Он писал свою всемирную историю как историю «вечного возвращения», вечного террора, расстрелянных надежд. Ее первым мощным аккордом была трилогия о контрреволюции. «Без надежды» (1966) – баллада об изощренной жандармской провокации против осколков венгерского повстанчества 1848 года. «Тишина и крик» (1968) – о «белом терроре» после падения Венгерской Советской Республики 1919 года. А между ними – «Звезды и солдаты», лучший фильм о гражданской войне в России – пляска смерти, хоровод расстрелов, «неприемлемый с идейно-политической точки зрения», как писали об этом подарке венгерского товарища к 50-летию Октябрьской революции советские функционеры.

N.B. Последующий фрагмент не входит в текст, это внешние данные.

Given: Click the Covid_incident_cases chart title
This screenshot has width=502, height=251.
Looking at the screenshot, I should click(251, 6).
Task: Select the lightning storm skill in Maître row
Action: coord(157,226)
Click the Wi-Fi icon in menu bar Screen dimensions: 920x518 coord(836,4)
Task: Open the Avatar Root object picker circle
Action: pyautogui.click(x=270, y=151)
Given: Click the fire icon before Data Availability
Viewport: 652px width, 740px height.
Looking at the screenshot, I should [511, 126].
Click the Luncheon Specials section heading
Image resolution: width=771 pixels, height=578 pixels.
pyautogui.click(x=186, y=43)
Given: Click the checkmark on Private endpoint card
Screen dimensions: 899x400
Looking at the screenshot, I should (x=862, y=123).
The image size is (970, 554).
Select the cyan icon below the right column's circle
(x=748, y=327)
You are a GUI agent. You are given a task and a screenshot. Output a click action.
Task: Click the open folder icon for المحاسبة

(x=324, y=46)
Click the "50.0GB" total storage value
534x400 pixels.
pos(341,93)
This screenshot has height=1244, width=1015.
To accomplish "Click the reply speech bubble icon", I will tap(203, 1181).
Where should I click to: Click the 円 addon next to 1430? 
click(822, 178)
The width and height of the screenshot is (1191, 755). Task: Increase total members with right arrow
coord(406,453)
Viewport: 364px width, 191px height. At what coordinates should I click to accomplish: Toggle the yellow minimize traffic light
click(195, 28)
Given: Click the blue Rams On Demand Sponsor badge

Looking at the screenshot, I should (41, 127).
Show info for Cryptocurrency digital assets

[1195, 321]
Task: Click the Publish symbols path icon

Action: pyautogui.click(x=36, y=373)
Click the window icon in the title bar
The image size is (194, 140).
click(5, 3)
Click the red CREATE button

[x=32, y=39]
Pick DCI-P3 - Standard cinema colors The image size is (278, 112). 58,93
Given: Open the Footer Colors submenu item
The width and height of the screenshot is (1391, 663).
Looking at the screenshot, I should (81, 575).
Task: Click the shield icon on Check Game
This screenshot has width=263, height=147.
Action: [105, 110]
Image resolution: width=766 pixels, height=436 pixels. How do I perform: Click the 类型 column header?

О том, с каким кошмаром они столкнулись, можно судить хотя бы по такому вот стону:
Стриптизы героини ничем не оправданы в сценарии. Раздевающаяся Ольга производит, попросту говоря, впечатление половой психопатки. Поначалу она предлагает бросить красных в воду, после этого раздевается перед ними, а в заключение предает их. Янчо обещал подумать над уточнением поведения героини, но, разумеется, не с тем, чтобы устранить раздевание, а с тем, чтобы его замотивировать.